Another problematic war in the Middle East is the Iraq War. Stretching from 2002 until now, it originally began with a strong military operation to overthrow Saddam Hussein’s regime as a part of the War On Terror. After the campaign was over, Saddam Hussein was gone, and Iraq was free from a terrorist-sponsoring regime. But Iraq was then unable to establish a new government, and chaos followed. Because of this, many of the original US troops deployed to the region cannot leave since order must be upheld. But should the military have stayed in Iraq?

After the offensive, the U.S. took a large amount of prisoners, who were then put in war prisons. One of these prisons, Abu Ghraib, subjected their prisoners to horrible conditions, including torture, rape, and treatment rumored to be worse than the Nazi death camps. When knowledge of this became public, the U.S. attempted to discredit the abuse as a lie.  But many news sources began publishing this content and showing pictures taken by the torturers themselves. The images, which are not shown here due to their graphic nature,  shocked the public; and an extremely gruesome picture was painted for the world. Combined with the appalling cost of the war, a British anti-war group decided to protest their disapproval in a 400,000-strong protest.

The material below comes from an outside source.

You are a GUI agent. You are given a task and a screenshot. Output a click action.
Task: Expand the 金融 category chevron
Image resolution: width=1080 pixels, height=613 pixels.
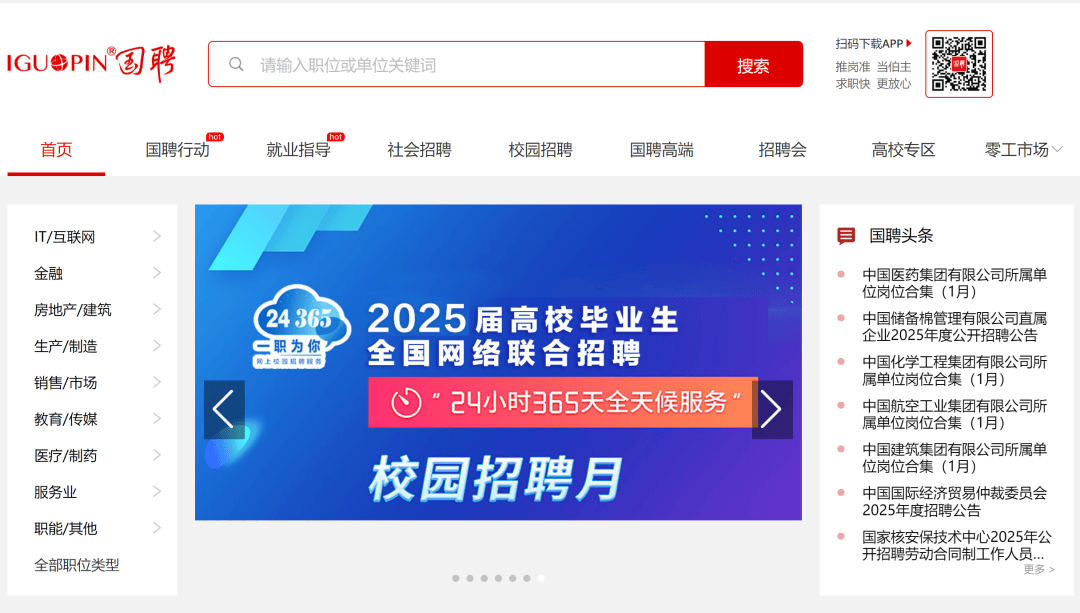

What did the war accomplish for the citizens of the United States? Nothing but a lesser chance of an Iraqi-sponsored terrorist attack and a greater chance of terrorist attacks from people angered by the abuse they were faced with by U.S. troops in Iraq.

All of these breaches of war codes and human rights abuses prove that the U.S. has had a bad track record, especially in Middle Eastern Operations. The U.S. has committed irreparable atrocities that should nullify its ability to participate further in foreign operations and restrict its interference with other conflicts  in which it has no business interfering.